> Exercise:
Your task is to copy every line of the entries that holds the word "computer".
(Dataset records Opens)
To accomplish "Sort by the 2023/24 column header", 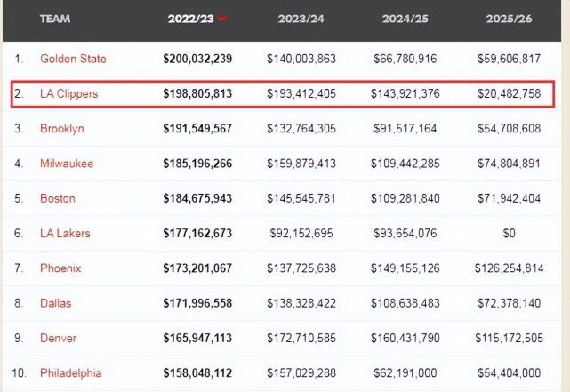I will pos(301,19).
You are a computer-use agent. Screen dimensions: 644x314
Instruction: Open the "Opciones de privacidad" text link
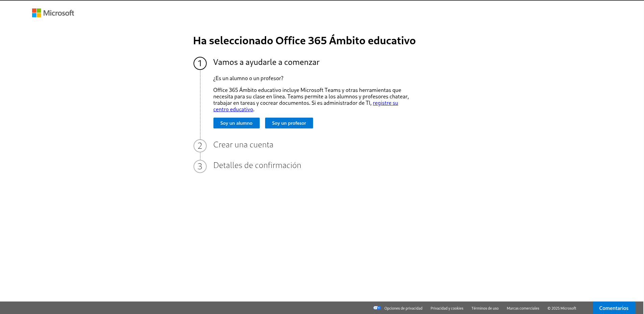(403, 308)
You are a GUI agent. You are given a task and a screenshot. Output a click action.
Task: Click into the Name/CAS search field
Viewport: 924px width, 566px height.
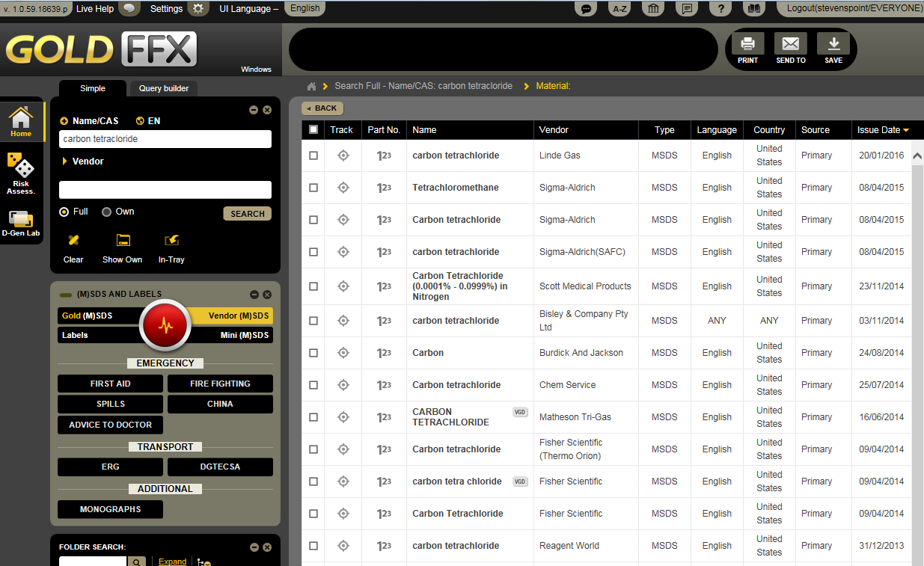click(165, 139)
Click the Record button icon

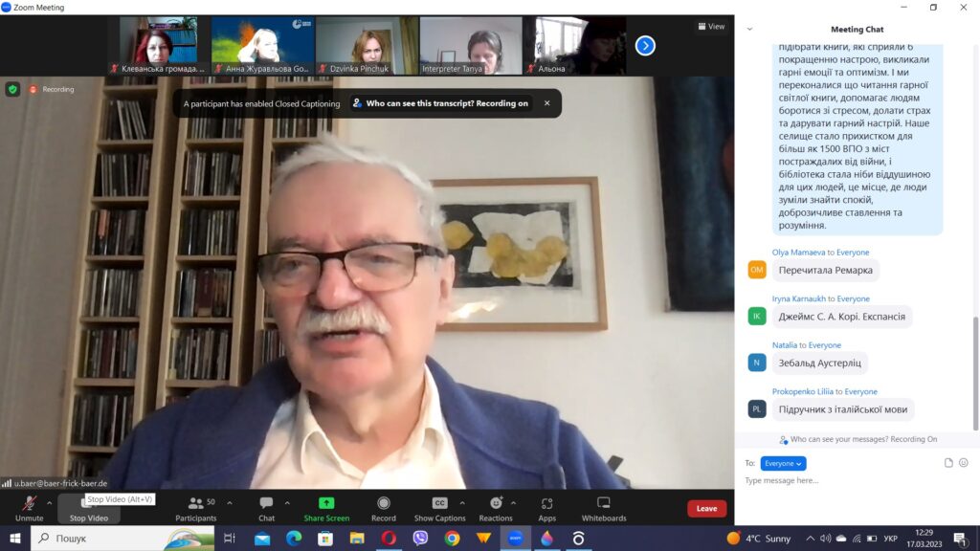tap(383, 504)
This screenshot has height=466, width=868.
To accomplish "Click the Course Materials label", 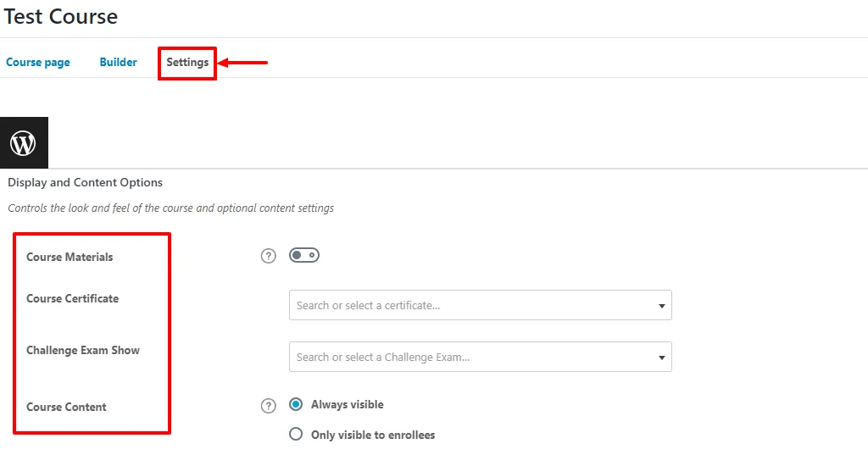I will tap(70, 257).
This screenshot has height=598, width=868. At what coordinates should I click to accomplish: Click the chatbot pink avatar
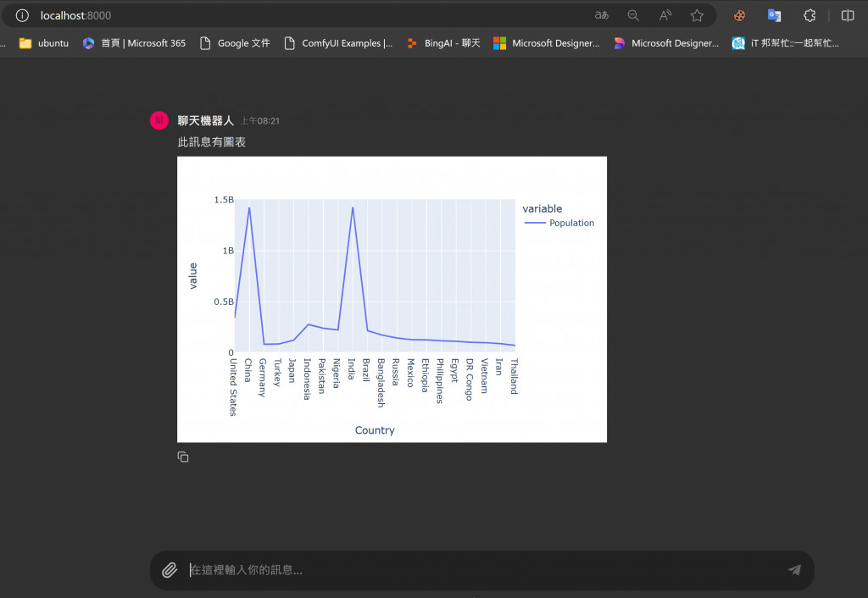(x=159, y=120)
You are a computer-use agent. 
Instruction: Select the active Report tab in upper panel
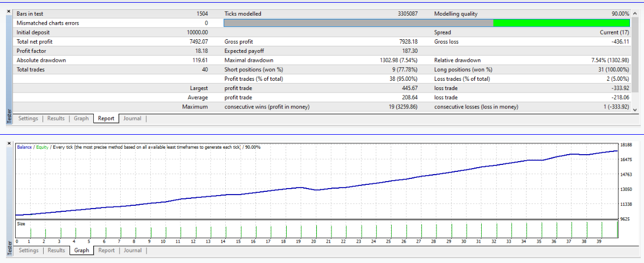(106, 119)
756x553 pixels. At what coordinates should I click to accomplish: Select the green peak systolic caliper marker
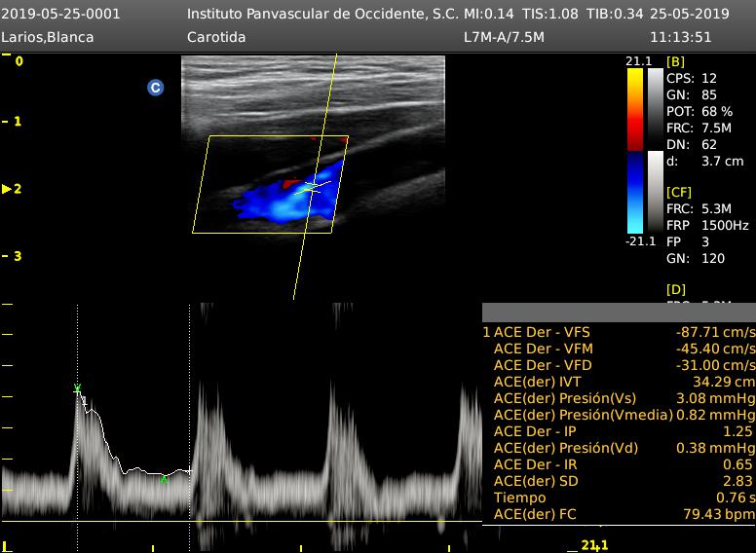click(x=77, y=389)
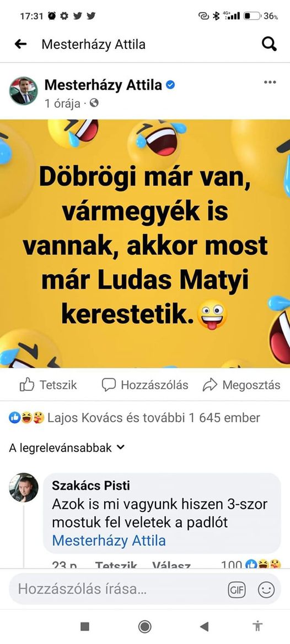Tap the GIF icon in comment box
Screen dimensions: 290x644
click(237, 590)
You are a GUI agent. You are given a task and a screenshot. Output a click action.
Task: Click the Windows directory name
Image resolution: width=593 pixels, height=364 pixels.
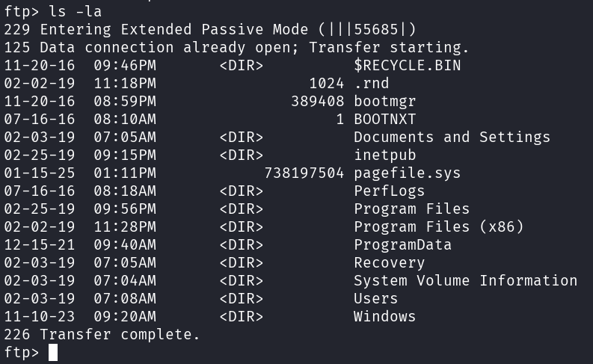384,316
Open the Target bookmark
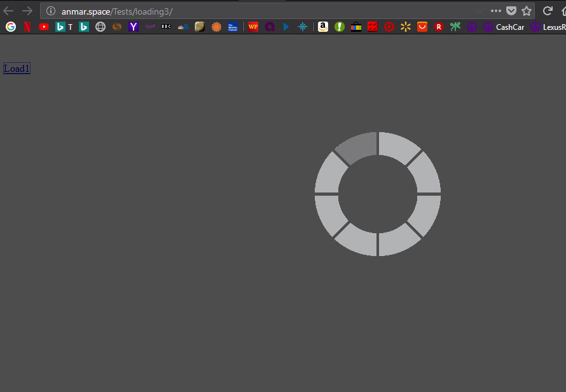 [389, 27]
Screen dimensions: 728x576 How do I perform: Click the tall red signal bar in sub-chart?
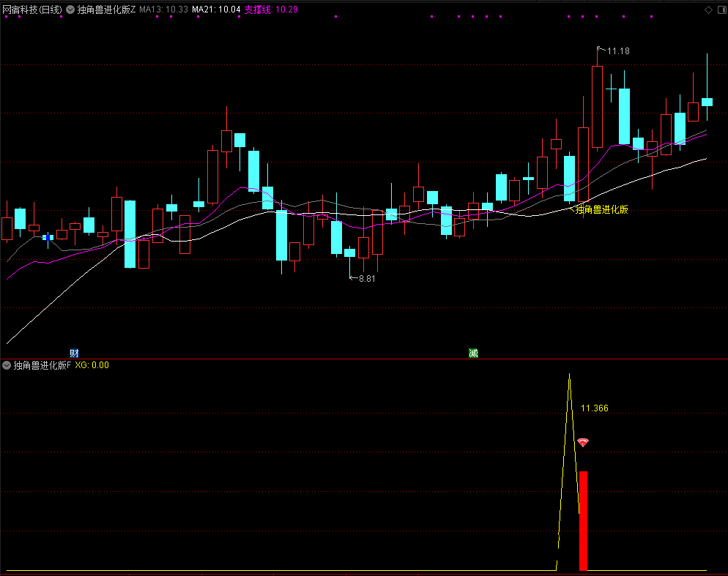coord(583,520)
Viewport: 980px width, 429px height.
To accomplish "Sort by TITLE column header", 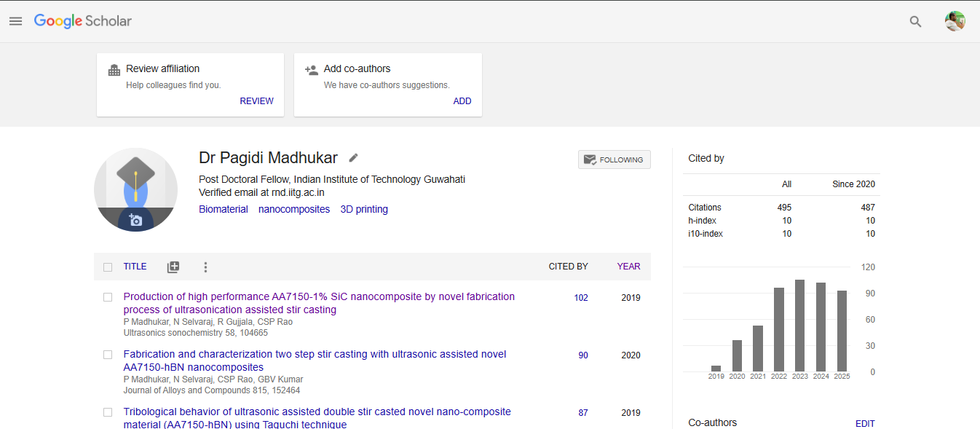I will pyautogui.click(x=135, y=267).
(Dataset records Closes)
> Solution:
You are a computer-use agent. Screen dimensions: 644x314
You are a computer-use agent. 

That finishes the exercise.